I had this one exercise once where I was covering the validity of information online and I set a task where the students had to do a search to find the world’s most poisonous snake, the idea being to show them that many different sites will give a different answer to the same question. One young lass came upon a site with the text “trouser snake”, along with the accompanying pictures. I kid you not!
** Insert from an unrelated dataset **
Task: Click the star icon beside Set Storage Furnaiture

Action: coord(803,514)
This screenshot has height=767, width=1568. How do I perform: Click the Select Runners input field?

Another time one of the teachers at school had the students do some research on abortion in Bangkok and as he was walking around the room monitoring, he noticed that one student had found an article about that very topic on my site. That gave me a small grin!

Q

I remember that you once sent me a mock-up of the new-look Stickman site with fancy graphics and professional layout. Two years on, you’ve still kept the same design and shunned the bells and whistles. Was it a case of ‘if it’s not broken don’t fix it’

A

That site was very nicely designed, but it was just too slow to update as it was all database driven. It would have been great for the readers but a nightmare for me to update. I’ve managed to hone my work process so that any change to it would likely slow me down. The presentation and layout of the site is due for an overhaul and I hope to do that some time soon…

Q

I’ve always maintained that teachers are not whoremongers because they simply can’t afford it on a 30-35K salary. No one’s better qualified to endorse or rebut that statement than Stickman himself.

A

Tough question this. Strictly speaking, 30 – 35 K might not be enough to allow you to sew your wild oats up and down Sukhumvit every night, but if you’re a real Cheap Charlie, you could still have a couple of good nights out a week, and if you were frequenting some questionable venues like the Chicken Farm, actually, it just might jut be enough….but hell, the rest of your life would be pretty bloody poor, wouldn’t it?! You can pick English teachers in a group and frankly, I do not see many teachers down the bars these days.

Q

In Asia, Thailand is still the best country to come and teach in……err…um…..any discussion there?

A

No idea, never taught anywhere else in Asia. Workmates tell me that Korea is hell on earth but the money is good. Japan and Taiwan really don’t appeal to me and the teaching environment in those places sound almost as much of a nightmare as Korea. As I am sure you’ll agree, teaching is a great way to get going in Thailand but I have to admire people who stick with it. Teaching here is much like living here, it can be fun at times, but it can also be stressful and frustrating. Unless one is a career teacher – and therefore should be at one of the international schools on a decent package – one should be looking for opportunities outside of teaching.

Q

On a teaching ability scale of 1-10, I’d rate myself as a very solid 7. Some days I can even be an 8 (some days I can be a 1 but we won’t go into that) Where are you on the scale?

A

Once upon a time I was a solid performer - thoroughly prepared for every lesson. I’d always have a free practice and I’d make sure we got to that part before the students left, even if it meant running over time. But these days it is a different story altogether. I have been teaching the same type of students using the same materials for the past 4 years. I’m bored and I’ll be the first to admit that I have gone stale. It is time for me to move on, or at the very least, take a loooong break from the industry.

Q

Finally Stick, and you can answer these questions with a yes or no if you want. Can Filipinos be classed as native-speakers? Is the TEFL course market in Thailand becoming too crowded?, and is it possible to find work without a degree?

A

No way in the world are Filipino native speakers. NO WAY! Funnily enough, I’d say that the TEFL course market is NOT getting too crowded as the figures I hear from some course providers are that most courses are full or near full. Sounds like there is a lot of money to be made in that too….

Of course it is possible to find work without a degree. Stacks of people have no problem at all, BUT, it very much depends on the employer, their willingness to accept someone without a degree, and their ability to get the blue book without one.